Am nächsten Morgen folgten sie, wie beschrieben, dem Weg nach rechts und ließen die Stadt Rocroy links liegen. Der Fremde hatte ihnen, vielleicht aus Unkenntnis, verschwiegen, dass der Weg sie hier durch einen sehr schmalen Engpass namens Guet du Sud zwischen zwei Bergen führen würde. Dort befand sich eine Wache französischer Soldaten, die alle Fremden anhielten, die keinen Pass hatten, und sie ins Gefängnis nach Rocroy brachten. Ohne von dieser Gefahr zu wissen, betraten die beiden Flüchtlinge den Engpass, als es so heftig regnete, dass der diensthabende Wächter sich in sein Wachhaus zurückzog. Sie konnten die Wache mithin passieren, ohne bemerkt zu werden.

So erreichten sie völlig durchnässt die kleine Stadt Couvé. Damit waren sie vorübergehend in Sicherheit, da diese Stadt nicht zu Frankreich gehörte, sondern dem Fürsten von Lüttich. Dort befand sich eine Burg, die mit niederländischen Truppen besetzt war. Ihr Gouverneur gewährte jedem Flüchtling sicheres Geleit nach Charleroi, der darum bat. Dieser Umstand war Marteilhe und seinem Freund allerdings nicht bekannt. Sie betraten ein Gasthaus, um sich zu trocknen und etwas zu essen. Als sie sich niedersetzten, wurde ihnen ein Krug Bier mit zwei Henkeln ohne Gläser vorgesetzt. Als sie um solche baten, antwortete der Wirt, er habe beobachtet, dass sie Franzosen seien, und dass es in ihrem Land Sitte sei, aus dem Krug zu trinken. Die Flüchtlinge bestätigten es. Diese harmlos und irrelevant erscheinende Konversation sollte schwerwiegende Folgen haben, da sich im selben Raum zwei Männer aufhielten, einer war ein Einwohner des Ortes, der andere ein Wildhüter des Fürsten von Lüttich. Letzterer begann, sie sorgfältig zu mustern, sprach sie schließlich an und meinte, dass er jede Wette eingehen würde, dass sie keine Rosenkränze in ihren Taschen tragen würden. Marteilhes Begleiter nahm eine Prise Schnupftabak, zeigte dem Wildhüter die Dose und meinte, dies sei sein Rosenkranz. Damit war für den Wildhüter ihre Identität als flüchtige Protestanten bestätigt. Er beschloss, Marteilhe und Legras zu verraten, da der persönliche Besitz von ergriffenen Flüchtlingen dem Denunzianten übergeben wurde.

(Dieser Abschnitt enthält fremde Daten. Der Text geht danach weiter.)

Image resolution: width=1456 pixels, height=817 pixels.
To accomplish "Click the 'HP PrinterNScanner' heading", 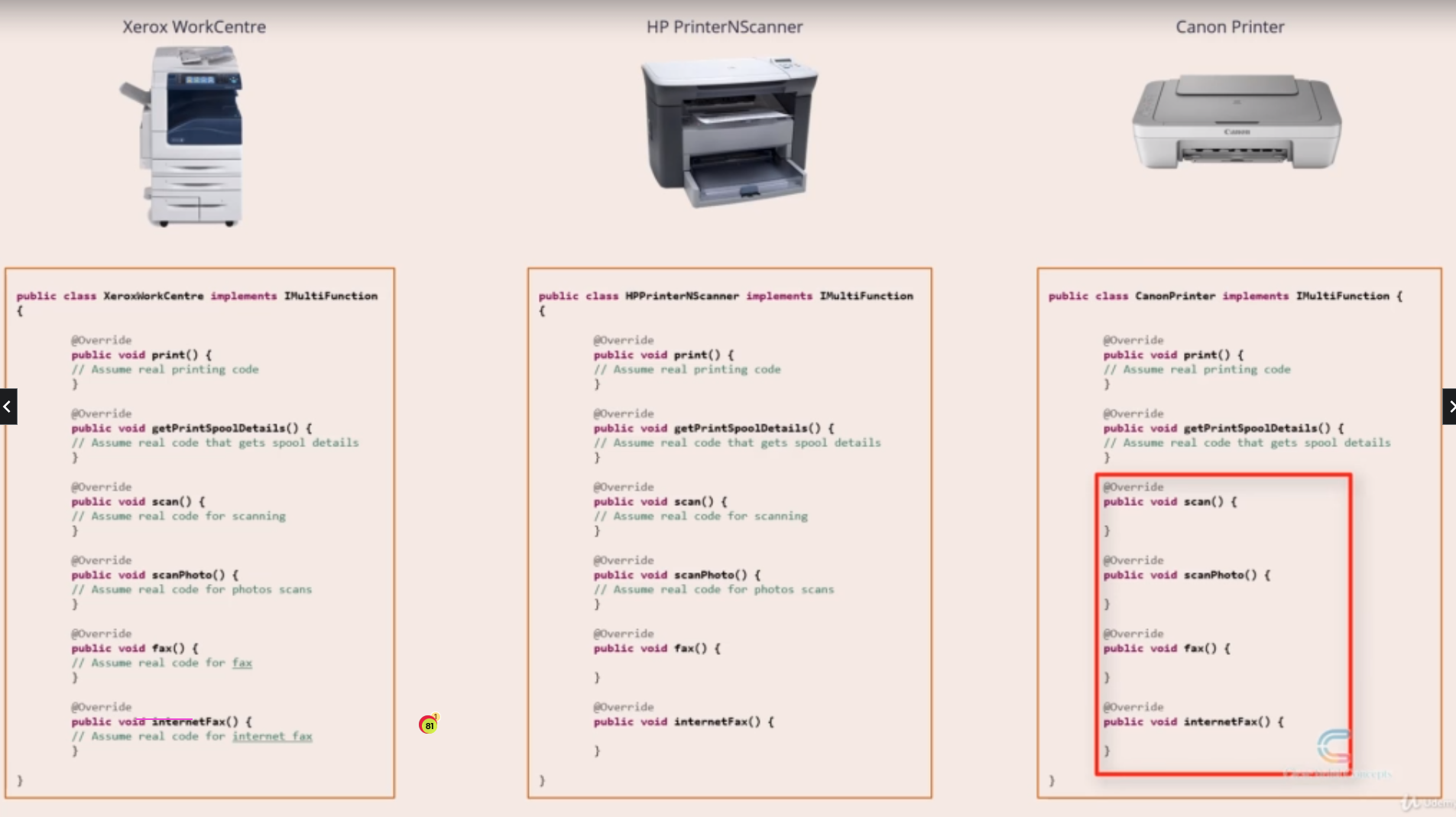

Der Passant, dem Jean Marteilhe und sein Freund im Wald begegnet waren, hatte ihnen geraten, sich beim Verlassen von Couvé nach links zu wenden, um nicht mehr auf französisches Territorium zu geraten. Als sie diesem Rat folgten, kam ihnen aber ein berittener Offizier entgegen. Verängstigt wie sie waren, zogen sie es vor, dem Offizier auszuweichen und umzukehren, damit er sie nicht anhalten konnte. So gerieten sie auf einer anderen Straße in die Nähe der kleinen Stadt Mariembourg, die wieder zu Frankreich gehörte. Da die Stadt nur über ein Tor verfügte, war eine Durchreise nicht möglich. Sie beschlossen also, sie rechts liegen zu lassen und, sich links haltend, nach Charleroi weiterzureisen, ihrem früheren Plan entsprechend. Der Wildhüter war ihnen heimlich in einiger Entfernung gefolgt.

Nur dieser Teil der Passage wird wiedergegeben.